** DATA SUPPLIED **
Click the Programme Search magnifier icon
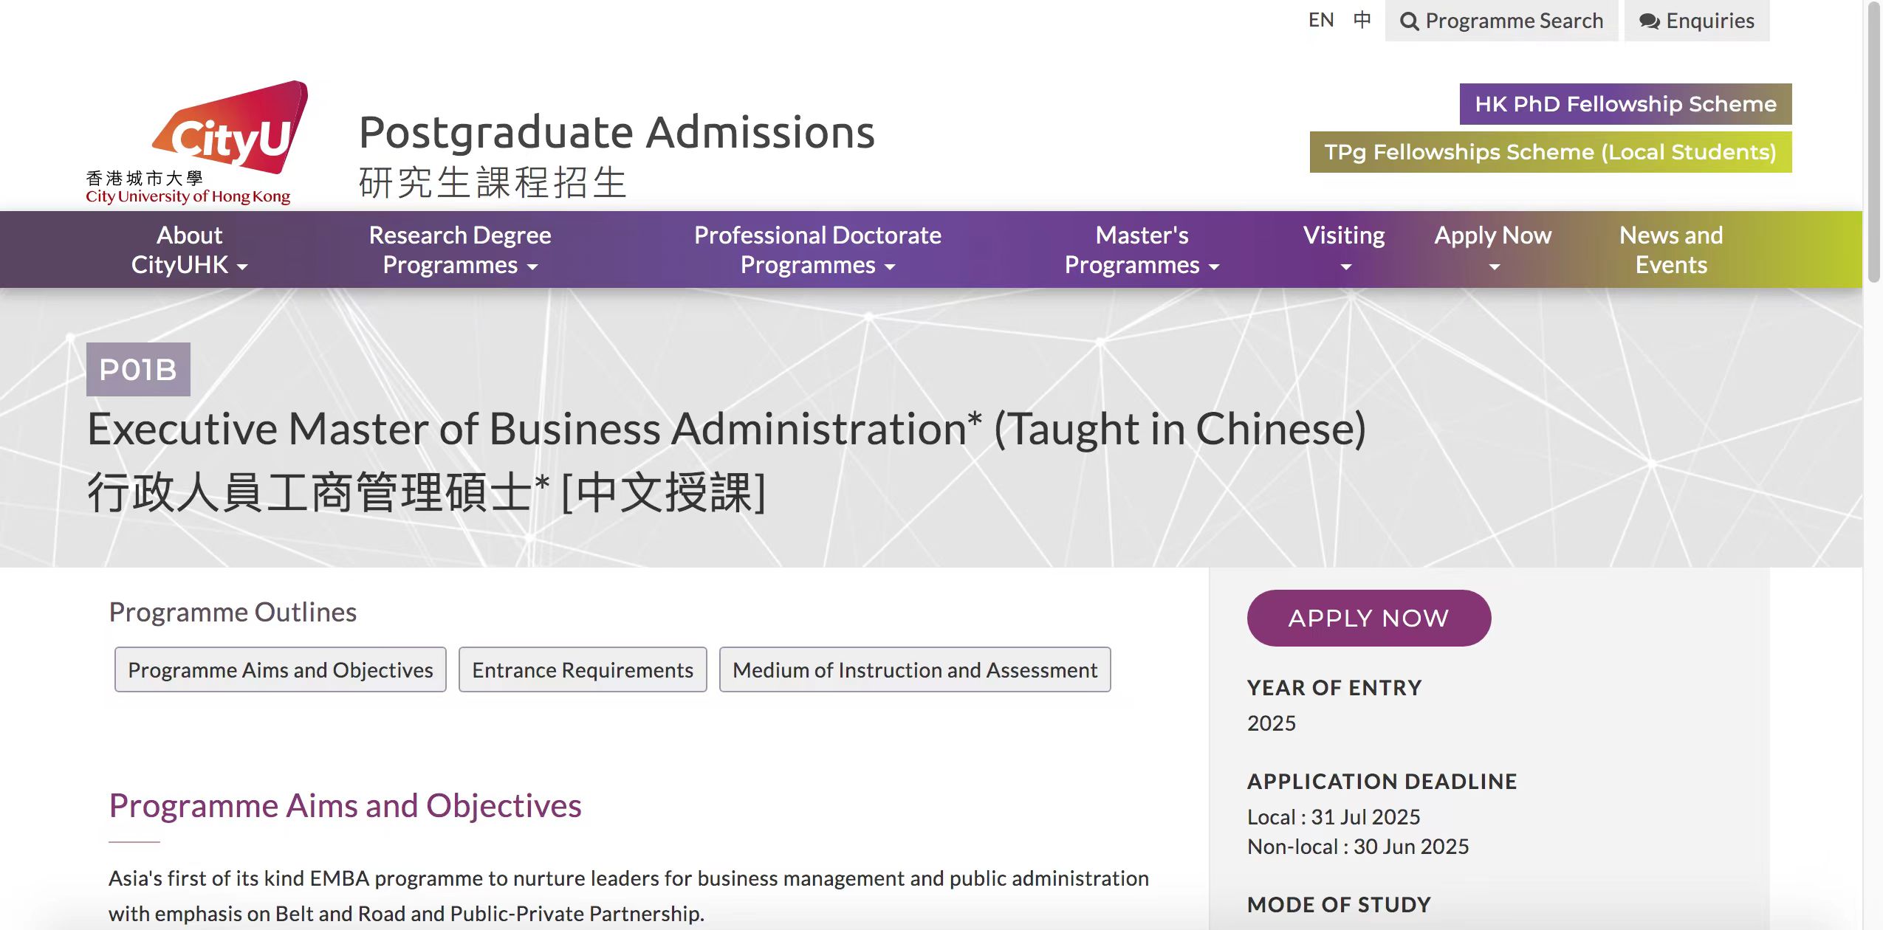 [x=1409, y=21]
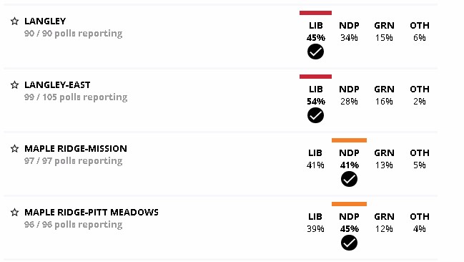Select Langley NDP 34% result
The height and width of the screenshot is (262, 464).
coord(349,38)
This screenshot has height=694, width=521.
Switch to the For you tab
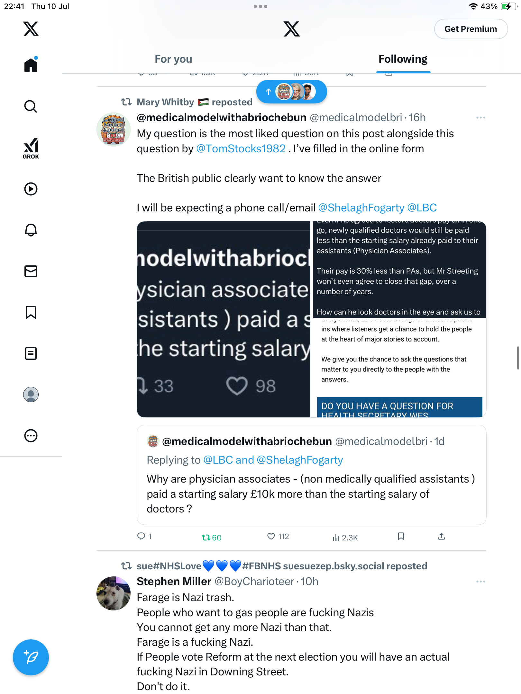(173, 59)
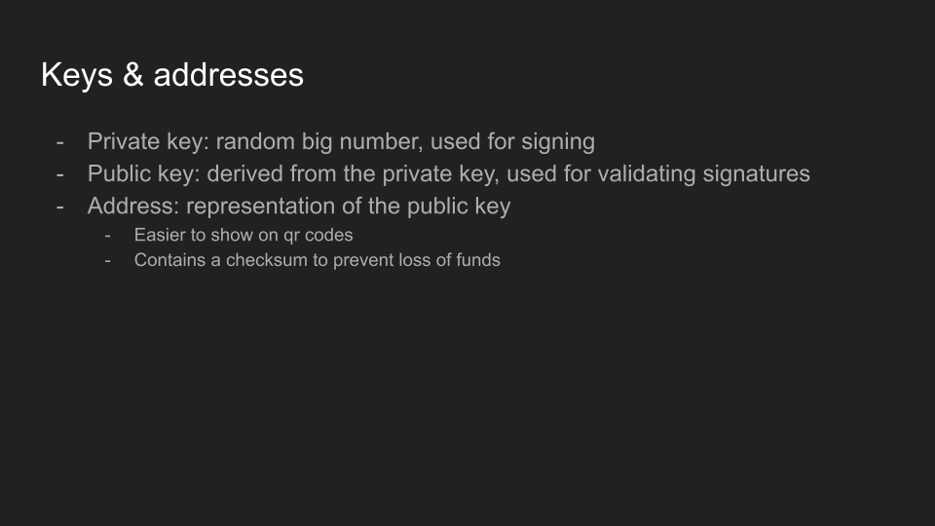935x526 pixels.
Task: Click the word "addresses" in the title
Action: (x=227, y=75)
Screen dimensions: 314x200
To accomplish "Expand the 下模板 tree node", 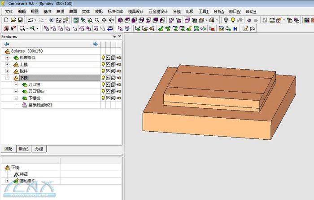I will (16, 98).
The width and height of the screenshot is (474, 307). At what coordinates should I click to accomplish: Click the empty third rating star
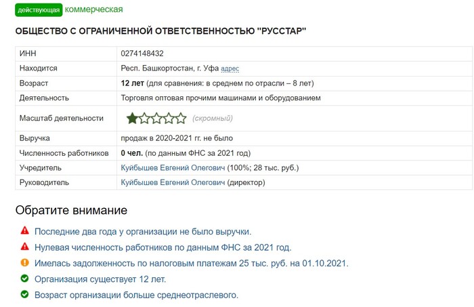[x=156, y=119]
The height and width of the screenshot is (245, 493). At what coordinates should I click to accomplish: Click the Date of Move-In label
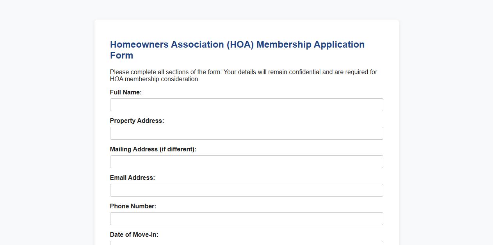click(x=134, y=234)
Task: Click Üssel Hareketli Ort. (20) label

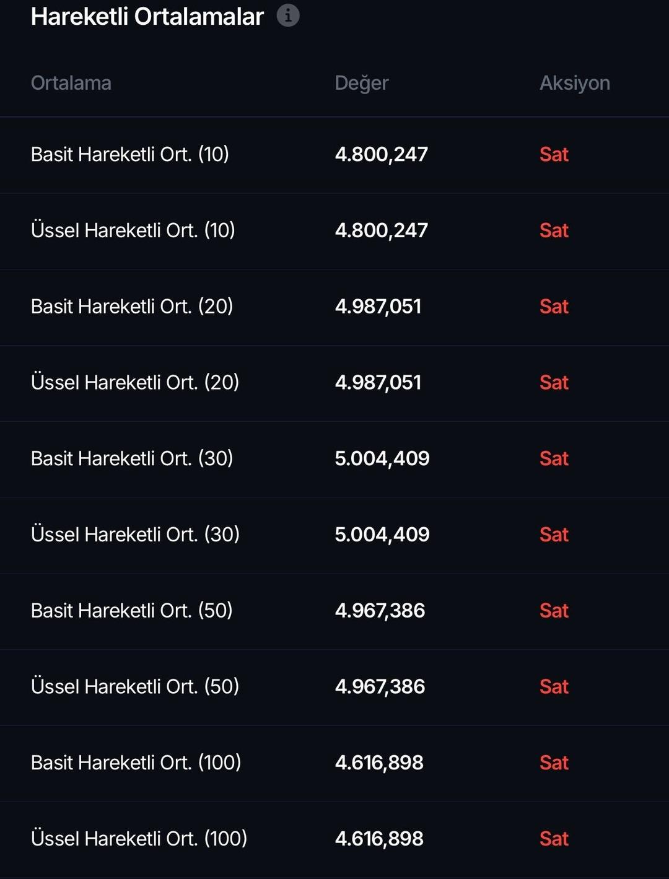Action: coord(135,383)
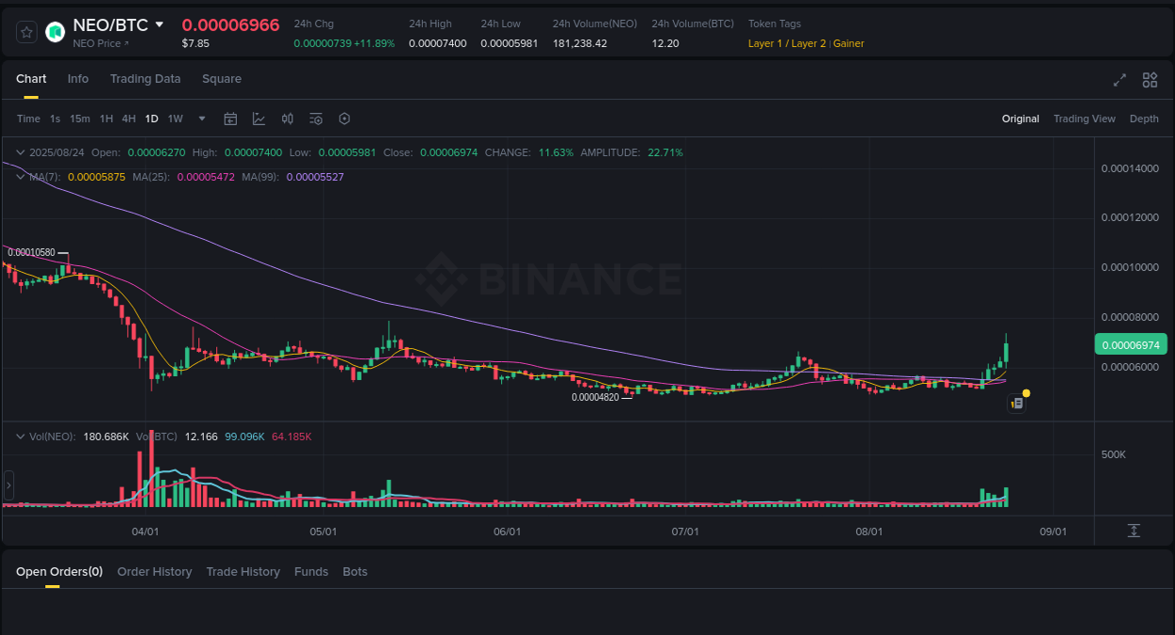Open the candlestick style settings icon

pyautogui.click(x=288, y=119)
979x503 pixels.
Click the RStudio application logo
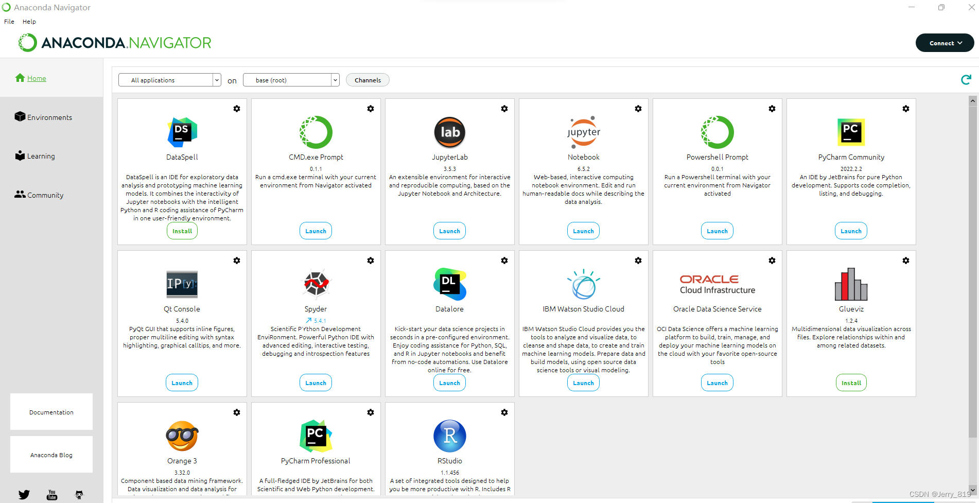point(449,436)
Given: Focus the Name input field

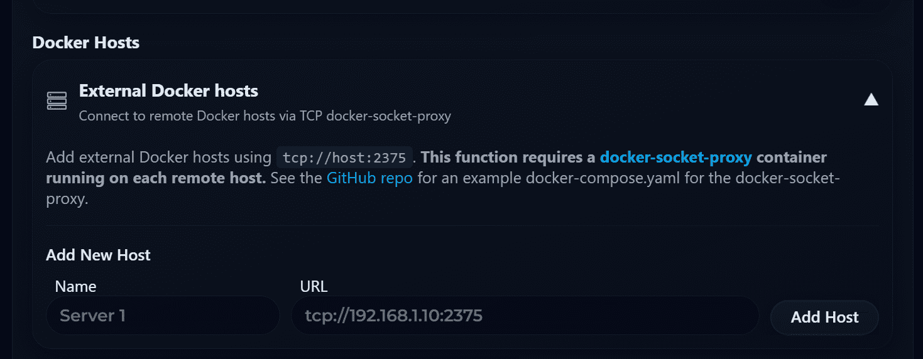Looking at the screenshot, I should 163,315.
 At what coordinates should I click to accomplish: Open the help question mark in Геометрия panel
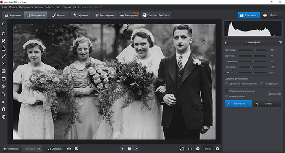click(x=280, y=43)
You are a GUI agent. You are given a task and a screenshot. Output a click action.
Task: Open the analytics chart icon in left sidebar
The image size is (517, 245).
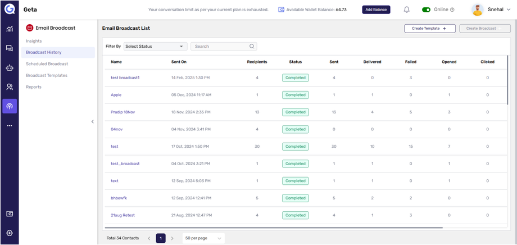(10, 29)
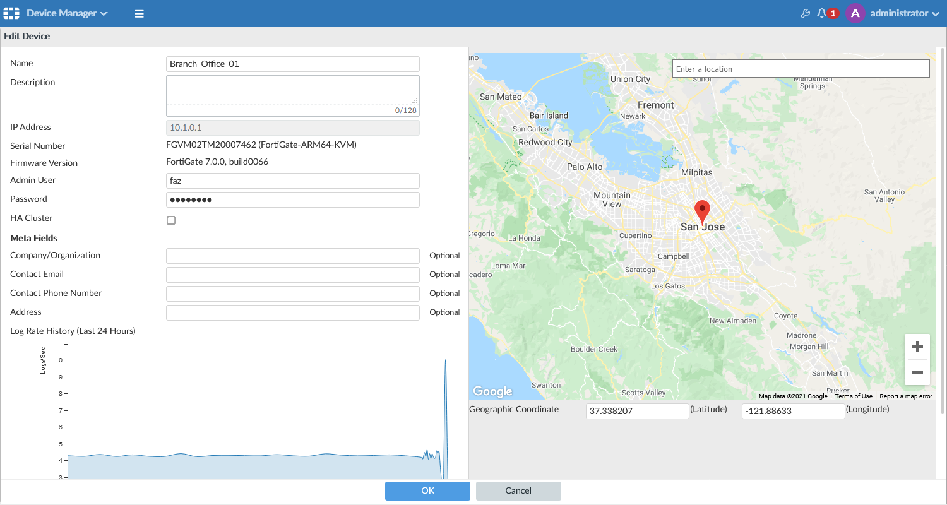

** WHAT IS BEING ASKED **
Transcribe exactly the lines from the one containing "Task: Click Üssel Hareketli Ort. (20) label" through the last line of the records above, and nothing else. Leave out the pictures.

** SOLUTION BELOW **
Task: Click Üssel Hareketli Ort. (20) label

Action: coord(135,383)
Open the candlestick style settings icon

pyautogui.click(x=288, y=119)
979x503 pixels.
Click the RStudio application logo
point(449,436)
Given: Focus the Name input field

Looking at the screenshot, I should 163,315.
 At what coordinates should I click to accomplish: Open the help question mark in Геометрия panel
click(x=280, y=43)
You are a GUI agent. You are given a task and a screenshot. Output a click action.
Task: Open the analytics chart icon in left sidebar
The image size is (517, 245).
(10, 29)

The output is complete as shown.